The affection with which his parishioners of Bressay, Flisk and Clackmannan had successively regarded him attest the lovableness of the man, and the faithfulness with which he had discharged his clerical duties; and that he had accomplished so much in the world of science while attending faithfully to the multiplicity of duties involved in the care of a large parish, is a striking commentary on his indefatigable capacity for work. He retained the professorial chair of King’s College till the disruption, when, casting in his lot with the Seceders, he resigned that position.
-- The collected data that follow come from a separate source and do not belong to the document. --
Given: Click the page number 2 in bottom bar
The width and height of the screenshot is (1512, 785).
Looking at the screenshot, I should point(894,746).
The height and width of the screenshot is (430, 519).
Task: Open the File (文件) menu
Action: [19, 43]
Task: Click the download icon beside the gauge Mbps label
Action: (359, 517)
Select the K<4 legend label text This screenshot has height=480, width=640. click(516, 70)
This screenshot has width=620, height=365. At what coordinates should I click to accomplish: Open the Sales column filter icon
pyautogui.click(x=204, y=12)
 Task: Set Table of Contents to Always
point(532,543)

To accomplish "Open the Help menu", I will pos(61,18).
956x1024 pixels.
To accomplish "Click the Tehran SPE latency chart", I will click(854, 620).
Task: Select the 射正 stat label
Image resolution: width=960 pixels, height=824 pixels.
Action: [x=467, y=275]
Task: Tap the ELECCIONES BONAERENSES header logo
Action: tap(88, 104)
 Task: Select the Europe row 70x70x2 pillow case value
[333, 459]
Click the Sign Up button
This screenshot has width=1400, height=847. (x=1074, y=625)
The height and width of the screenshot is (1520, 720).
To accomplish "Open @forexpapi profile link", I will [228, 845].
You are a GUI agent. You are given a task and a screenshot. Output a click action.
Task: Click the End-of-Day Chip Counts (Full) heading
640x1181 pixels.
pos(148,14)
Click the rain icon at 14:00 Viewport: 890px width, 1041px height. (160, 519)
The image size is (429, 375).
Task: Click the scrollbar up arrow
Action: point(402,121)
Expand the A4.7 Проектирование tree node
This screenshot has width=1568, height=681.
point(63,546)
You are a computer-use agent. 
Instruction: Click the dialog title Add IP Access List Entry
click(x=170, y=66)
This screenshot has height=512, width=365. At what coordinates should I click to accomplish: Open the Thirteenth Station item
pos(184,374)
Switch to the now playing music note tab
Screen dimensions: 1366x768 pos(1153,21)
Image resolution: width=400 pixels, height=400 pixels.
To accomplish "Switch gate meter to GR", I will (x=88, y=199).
The Chair of Natural Science being established in the Free Church College at Edinburgh there was but one opinion as to the man best fitted to occupy it; and, accordingly, at the General Assembly of the Free Church held at Inverness in 1845 Dr Fleming was unanimously appointed to the professorship. Amid the onerous duties of his position he continued to publish the discoveries which his investigations yielded, chiefly through the medium of the “North British Review,” which had been established principally through Free Church influence.

It has been said of him that to the last his chief intellectual characteristic was a love of facts, and a contempt for mere hypotheses. To theories and theorists he turned a deaf ear, and only admitted to his system what he examined with his own senses or received on unimpeachable testimony.

His last work, “The Lithology of Edinburgh,” had all been passed through the press with the exception of the last half-sheet, when his final illness attacked him, and, in a few days, removed him to a sphere of clearer vision, and a more intimate knowledge of the Creator.

His death occurred on the 18th of November, 1857, at the ripe age of seventy-two.